Due to their design differences discussed above, their advantages and disadvantages are:
Array:
- Advantages:
- Each element can be accessed directly by its index (elements are stored consecutively)
- Disadvantages:
- Pre-defined fixed size (memory allocated at compile time), cannot store data dynamically
- Slow to add or delete elements since each operation requires moving many elements
Linked List:
- Advantages:
- Dynamic and flexible size which can change at runtime
- Can efficiently insert or delete elements simply by re-pointing the references in each node
- Disadvantages:
- If getting access to one element, all previous elements have to be traversed. So it takes linear time, which can be slower
2. Hash Table
2.1 Hash Table
Hash Table is a data structure which stores key-value pairs / entries. It uses hashing method to transform the original key to a hash code and stores the hash code as the index of the value.
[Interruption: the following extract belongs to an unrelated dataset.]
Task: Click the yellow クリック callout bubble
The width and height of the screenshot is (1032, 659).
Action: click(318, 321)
For example, a key-value pair or entry will be stored in hash table first by transforming the key to an index by a pre-defined hashing method:
- key –> hashing method –> index
Then the index and value will be stored:
- index,value
This way, it speeds up the lookup performance (with an average time complexity of O(1)), which doesn’t depend on the number of entries. The main principle is to distribute all the entries into a fixed amount of “buckets” based on the hash codes of the keys. For instance, if there are 2000 key-value pairs to store and the hash table has 1000 buckets, then each bucket can have only 2 entries on average, which is very efficient to find. However, the condition for this system to work is that the entries have to be distributed evenly (NOT all 2000 entries in the SAME bucket). That is to say, the hash codes need to be distributed evenly. In C#, one can override the GetHashCode() method for an more optimal hashing method implementation.
2.2 Hash Collision
If more than one keys return the same hash code from the hash method, it is called hash collision. Although the ideal scenario of a hash method would be not generating the same hash code for different keys, it is not possible to avoid especially for large datasets. The better we can do is to minimize the occurrences of hash collisions as well as considering the performance.
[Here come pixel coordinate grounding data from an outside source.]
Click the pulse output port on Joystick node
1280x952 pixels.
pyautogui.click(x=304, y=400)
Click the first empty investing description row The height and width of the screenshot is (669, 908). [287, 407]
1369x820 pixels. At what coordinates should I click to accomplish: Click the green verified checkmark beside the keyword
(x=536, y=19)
Since hash collision is inevitable, there are some common strategies one can use to deal with the collisions:
Separate chaining / Open hashing
In this method, one can save pointers in the cells in a hash table. The pointer points to the next value with the same hash code in a linked list. This way, the values with the same hash code can be stored in a same cell. For example:
- When (hash code/index, value) = (0, A) comes in => Entry[0] = A
- When (hash code/index, value) = (0, B) comes in => B.next = A, Entry[0] = B
- When (hash code/index, value) = (0, C) comes in => C.next = B, Entry[0] = C
However, the disadvantages is also very obvious, which is the difficulty of tracking the lists and identify values.
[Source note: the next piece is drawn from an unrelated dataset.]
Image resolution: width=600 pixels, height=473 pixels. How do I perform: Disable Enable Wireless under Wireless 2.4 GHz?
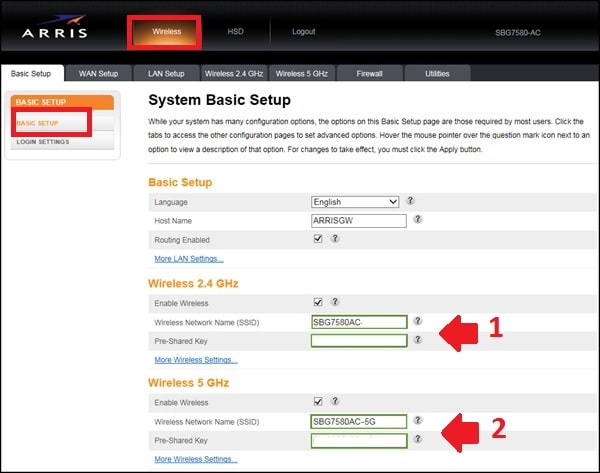click(x=318, y=301)
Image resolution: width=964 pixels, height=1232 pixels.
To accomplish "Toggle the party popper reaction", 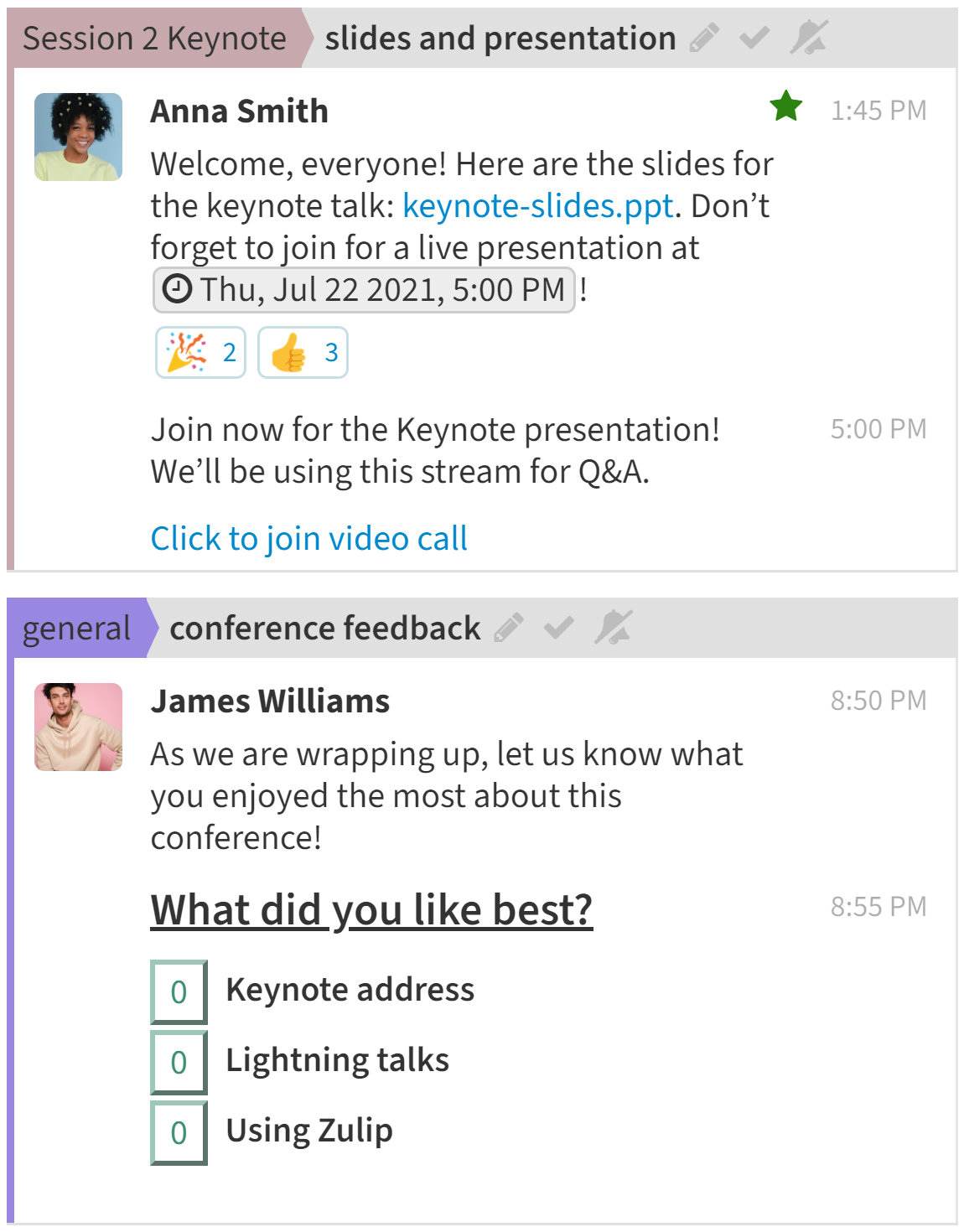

Open addressing / Closed hashing:
The main idea of this method is: when the collision happens, probe another empty cell and put the value there. There are different ways of probing the next empty cell. The most straightforward one is linear probing which probes the empty cell sequentially, and inserts the value when one empty cell occurs.
When finding the values that are stored through linear probing, it follows the same procedure (find the cell of the initial hash code first, and iterate the following cells linearly until finding the target value). Then it becomes clear that one cannot delete a cell which is inserted by linear probing, otherwise the cells after the deleted cell would be lost tracking. So when deleting, a keyword which represents ‘deleted’ is usually marked on the cell instead of really deleting.
There are also other methods for finding the empty cells, such as quadratic probing or double hashing. The disadvantage of open address is that the more collisions, the less empty space, the more time it requires to probe.
2.3 GetHashCode() in C#
In C#, GetHashCode() is a method under Object class. It uses to return a hash code for the instance of the object, which is used for identify and insert an object in a hash-based collection. Two objects that return different hash codes means that they are not equal, but NOT vice versa (collision). The hash codes of instances are not unique values and may be differ from platform to platform, so they should not used as ID for objects.
3. Dictionary
Dictionary is also a data structure to store key-value pairs. The keys in a dictionary need to be simple types, such as integers or strings, and the keys also have to be unique, otherwise it will overwrite the existing value of that key. In C#, dictionaries are implemented as hash tables. While in C++, dictionary is implemented as map which is internally a red-black tree or AVL tree.